Cientistas descobrem "triturador molecular" que ajuda parasita mortal a evadir o sistema imunológico

Cientistas descobrem triturador molecular que ajuda parasita mortal a evadir o sistema imunológico

Para sobreviver no fluxo sanguíneo humano, o parasita africano Trypanosoma brucei se reveste com uma camada protetora composta por proteínas chamadas glicoproteínas de superfície variantes (VSG). Um estudo publicado na Nature Microbiology agora identificou uma proteína chave que permite ao parasita controlar com precisão esse “manto” protetor.

Os pesquisadores descobriram que uma proteína recentemente identificada, chamada ESB2, desempenha um papel central nesse processo. Ela atua como um “desintegrador molecular”, permitindo que o parasita permaneça oculto ao destruir partes selecionadas de suas instruções genéticas à medida que estão sendo produzidas.

Compreender esse mecanismo altamente preciso fornece aos cientistas novas perspectivas sobre os pontos vulneráveis no ciclo de vida do parasita. Isso pode eventualmente levar a tratamentos aprimorados para a Doença do Sono, uma enfermidade que ainda impacta significativamente a África subsaariana.

A Doença do Sono é transmitida pela picada da mosca tsetsê. Sem tratamento, o parasita pode invadir o sistema nervoso central, causando sintomas graves, como distúrbios nos padrões de sono, confusão e coma.

“Desintegrador Molecular” Edita Instruções Genéticas em Tempo Real

A Dra. Joana Faria, autora sênior do estudo e líder do grupo de pesquisa na Universidade de York, explicou: “Descobrimos que o segredo do parasita para permanecer invisível não está apenas no que ele produz, mas no que ele escolhe omitir. Ao colocar um ‘desintegrador molecular’ diretamente dentro de sua ‘fábrica de proteínas’, o parasita pode editar seu manual genético em tempo real.”

“Isso sugere uma mudança fundamental em como vemos as infecções: a sobrevivência de muitos organismos pode depender menos de como emitem as instruções genéticas e mais de como as destroem na fonte.”

Desvendando um Mistério de 40 Anos sobre Expressão Gênica

Essa descoberta ajuda a explicar um mistério de longa data na biologia do parasita que intrigou cientistas por décadas. As instruções genéticas que produzem o “manto” protetor do parasita também incluem vários “genes auxiliares” que suportam a sobrevivência e a evasão imunológica. Com base nessa configuração, os cientistas esperavam que o parasita produzisse quantidades semelhantes de cada proteína.

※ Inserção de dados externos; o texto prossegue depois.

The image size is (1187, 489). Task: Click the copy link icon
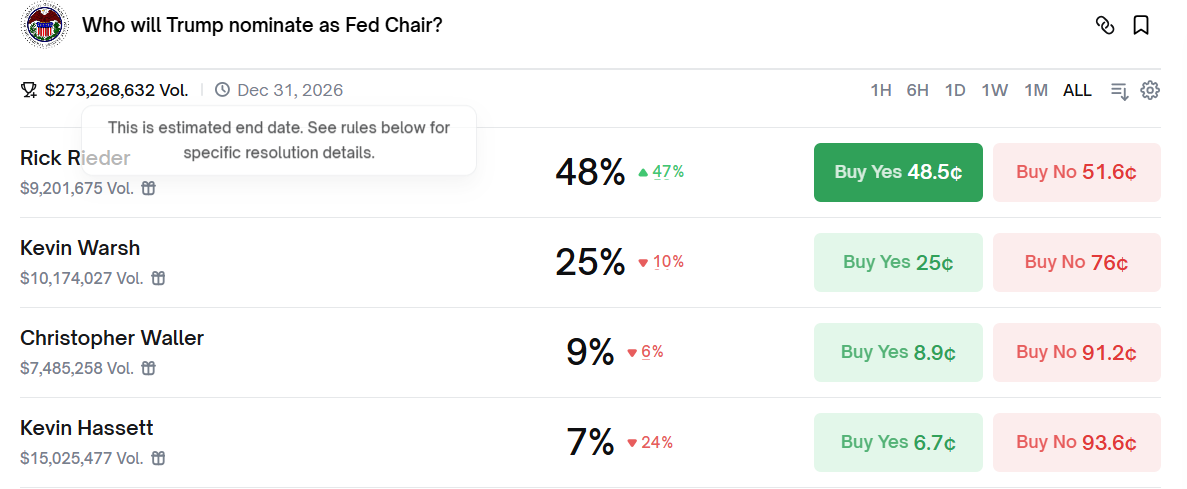1105,26
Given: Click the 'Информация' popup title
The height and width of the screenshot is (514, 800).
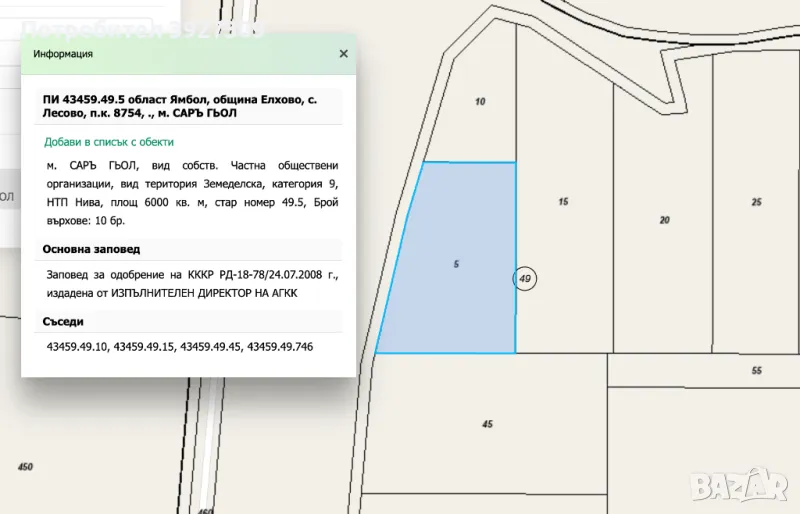Looking at the screenshot, I should pyautogui.click(x=63, y=54).
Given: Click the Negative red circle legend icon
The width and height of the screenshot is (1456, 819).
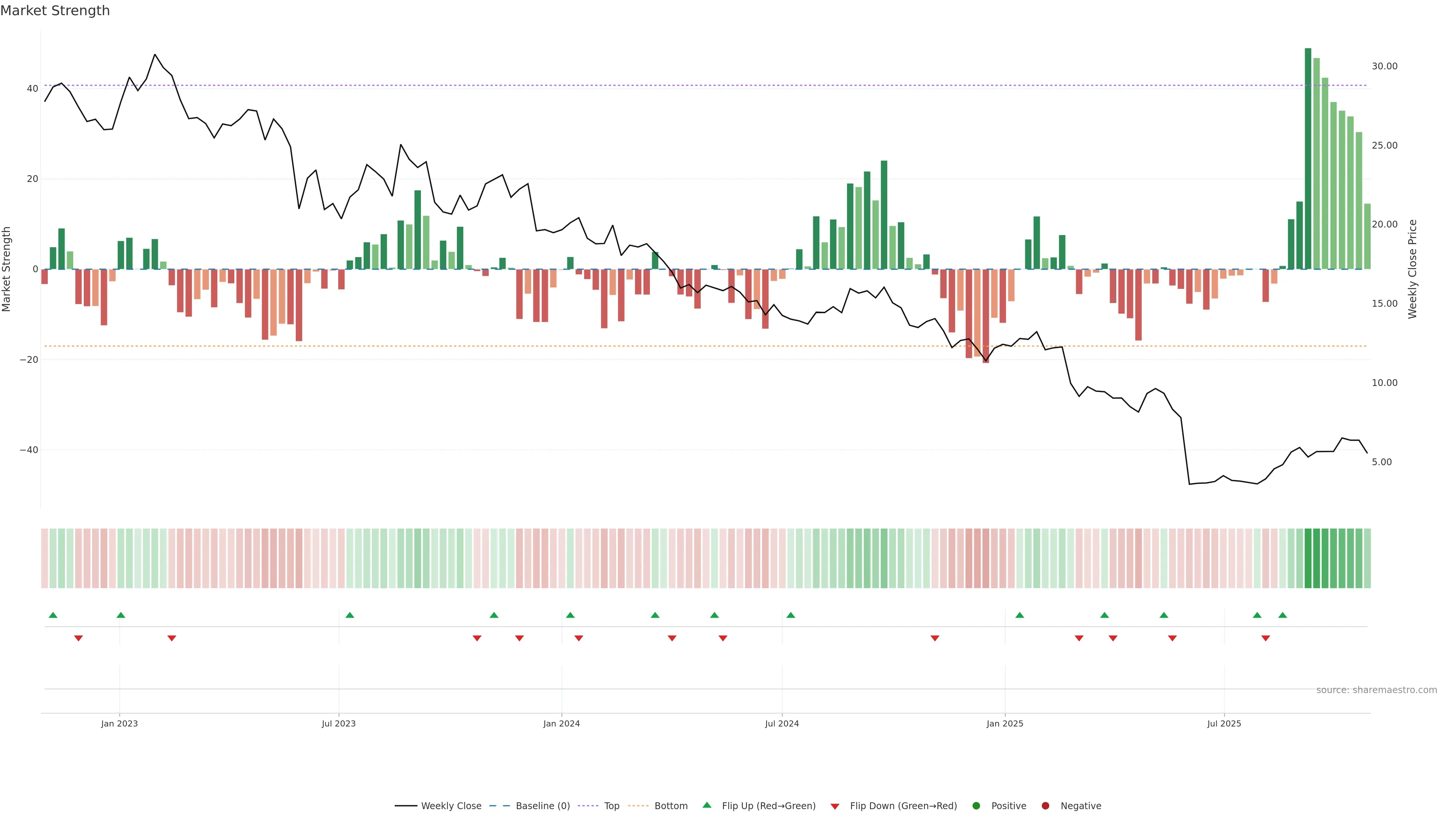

No entanto, o parasita produz grandes quantidades de proteínas do manto enquanto gera apenas pequenas quantidades de proteínas auxiliares. As novas descobertas revelam que esse desequilíbrio não é acidental.

Ao identificar a ESB2, a equipe de pesquisa mostrou que o parasita regula sua produção genética destruindo certas instruções em vez de simplesmente controlar a quantidade que é produzida.

Controle Preciso Dentro do Corpo de Expressão de Site

A ESB2 está localizada dentro do centro de produção de proteínas do parasita, conhecido como Corpo de Expressão de Site. À medida que as instruções genéticas estão sendo processadas, a ESB2 atua como uma “lâmina molecular”, cortando imediatamente as seções dos genes auxiliares, enquanto deixa intactas as instruções relacionadas ao manto.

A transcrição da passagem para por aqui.